• [EXCERPT]:
It remained after he met another woman and got married in 1983, after they had a son together, Bartley Jr., and long after they divorced in 1988. It remained after the birth of his next son, Austin.

Bart tried to locate his firstborn by contacting various adoption rights groups, but he was told little could be done unless the child registered with them.

He wondered what Michael looked like, if he acted like him, whether he knew that he was adopted.

He also wondered about Brenda. Through friends, he learned she had married, had other children - three boys - and moved to California. He didn't know, however, that she also had divorced.

In 2001, he registered his name on Classmates.com, a Web site that allows people to track down and contact former schoolmates. Brenda had registered, too. He e-mailed, but got no response.

In December 2003, Bart went into work at Boeing, where he assembles jets, and sat down at a computer. A message popped up in his inbox: "You've received a Classmates e-mail!"

Brenda, living in Placentia, Calif., had lacked access to a computer. But as soon as she received Bart's note, she responded.

They had a long exchange about life, work and their children. She wrote, "I think of you often."

• [INFORMATION SHOWN]:

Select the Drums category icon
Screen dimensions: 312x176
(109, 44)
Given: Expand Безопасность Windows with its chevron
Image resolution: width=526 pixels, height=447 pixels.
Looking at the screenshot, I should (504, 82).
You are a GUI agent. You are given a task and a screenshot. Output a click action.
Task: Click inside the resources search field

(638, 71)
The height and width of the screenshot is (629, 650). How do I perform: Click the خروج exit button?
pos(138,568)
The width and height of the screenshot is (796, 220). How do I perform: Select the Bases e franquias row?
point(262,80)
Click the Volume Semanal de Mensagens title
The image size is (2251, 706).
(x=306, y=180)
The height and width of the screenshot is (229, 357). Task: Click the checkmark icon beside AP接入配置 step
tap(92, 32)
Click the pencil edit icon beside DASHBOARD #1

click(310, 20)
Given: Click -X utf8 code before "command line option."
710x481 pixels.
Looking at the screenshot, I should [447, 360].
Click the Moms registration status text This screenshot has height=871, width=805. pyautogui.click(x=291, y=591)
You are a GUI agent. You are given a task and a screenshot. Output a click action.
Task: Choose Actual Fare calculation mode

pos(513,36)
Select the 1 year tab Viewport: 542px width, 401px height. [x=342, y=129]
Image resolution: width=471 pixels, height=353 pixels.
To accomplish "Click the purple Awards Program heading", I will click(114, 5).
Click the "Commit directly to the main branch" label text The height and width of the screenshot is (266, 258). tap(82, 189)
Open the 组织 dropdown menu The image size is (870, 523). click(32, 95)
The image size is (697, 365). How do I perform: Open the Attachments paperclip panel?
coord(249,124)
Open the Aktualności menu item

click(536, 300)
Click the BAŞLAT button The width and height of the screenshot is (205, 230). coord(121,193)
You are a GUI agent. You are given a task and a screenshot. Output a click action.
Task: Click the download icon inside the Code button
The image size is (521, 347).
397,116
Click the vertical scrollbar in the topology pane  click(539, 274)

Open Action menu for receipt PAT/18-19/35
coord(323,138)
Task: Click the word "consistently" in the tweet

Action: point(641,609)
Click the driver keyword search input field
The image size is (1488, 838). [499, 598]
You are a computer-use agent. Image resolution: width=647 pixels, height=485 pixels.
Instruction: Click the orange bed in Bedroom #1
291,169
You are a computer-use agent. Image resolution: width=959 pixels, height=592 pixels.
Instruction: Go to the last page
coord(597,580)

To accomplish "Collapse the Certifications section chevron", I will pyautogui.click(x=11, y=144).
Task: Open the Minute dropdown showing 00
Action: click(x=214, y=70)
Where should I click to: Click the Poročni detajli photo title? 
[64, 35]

• [WHAT THIS EXERCISE ASKS]:
**A.** Copy the part of the story about Bart and Brenda starting with "It remained after he" and going on through "also had divorced.".
**B.** Pick up the story about Bart and Brenda after its final sentence and continue writing it.

• [REPLIES]:
**A.**
It remained after he met another woman and got married in 1983, after they had a son together, Bartley Jr., and long after they divorced in 1988. It remained after the birth of his next son, Austin.

Bart tried to locate his firstborn by contacting various adoption rights groups, but he was told little could be done unless the child registered with them.

He wondered what Michael looked like, if he acted like him, whether he knew that he was adopted.

He also wondered about Brenda. Through friends, he learned she had married, had other children - three boys - and moved to California. He didn't know, however, that she also had divorced.

**B.**
When he got home that day, Bart and Brenda talked for hours. Within days, all the things they'd never said were pouring out. "I've loved you all my life," Bart told her. "My dream of dreams is to have you - and to search for our son together."

* * *

In the waiting area of Sea-Tac airport, Bart paced. Finally, her flight arrived, and he saw her coming up the escalator. "Oh, my God," he said. "It's my Brenda!"

She ran into his arms and cried.

It was January 2004, and she had arranged to stay for 10 days, so they could get to know each other again. They also would finish the paperwork to petition a court to open Michael's adoption file.

Then a chance conversation with a stranger accelerated the search for their son.

Brenda and an old friend stopped by a car dealership in Tacoma, where the friend had a meeting, and Brenda struck up a conversation with a saleswoman.

Brenda told her that she was in town to reunite with her high school sweetheart and they were hoping to find the son they had put up for adoption.

How old was the child? asked the woman, Michelle Abbott.

Twenty-six, said Brenda: born Oct. 25, 1977.

What a coincidence, Abbott told her. She had a cousin born the very same day. And, he was adopted.

Where was he raised? Kent, said Abbott, a city in metropolitan Seattle.

What religion is he? Catholic, she said.

Does he have any brothers or sisters? Just one, Abbott said. A brother, 13 years older.

* * *

The young man in the picture had Bart's nose and chin, and those same blue eyes that Bart remembered, though they were shaped just like Brenda's.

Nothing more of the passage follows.